Rahmat hanya menganggukan kepala walau sejujurnya dia tidak begitu percaya. "Ya sudah, kamu istirahat dulu sana. Nggak usah terlalu dipikirkan. kalau pun ada apa-apa nanti Bapak sama Zila pasti membantu, ya?" sebagai ayah, Rahmat tentu merasakan kegundahan hati sang putri.

"Iya, Yah. Kalau begitu Zia masuk kamar dulu, ya," pamit istri almarhum Danu itu.

Rahmat tersenyum sambil mengangguk, "Ya, jangan lupa makan," pesan ayah dua orang putri itu.

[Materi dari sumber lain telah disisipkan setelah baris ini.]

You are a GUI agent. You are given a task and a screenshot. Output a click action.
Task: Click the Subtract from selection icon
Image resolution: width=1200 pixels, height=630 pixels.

Zia mengangguk dan melangkah menuju ke kamarnya untuk membersikan diri dan beristirahat. Dia pun perlu menenangkan diri agar bisa berpikir jernih. Dalam hatinya wanita itu berharap jika tidak ada hubungan antara uang yang dipakai almarhum suaminya untuk membayar hutang ke perusahaan dengan wanita yang ikut tewas dalam kecelakaan tempo hari. Ah, semoga kecurigaannya tidak benar, batin Zia.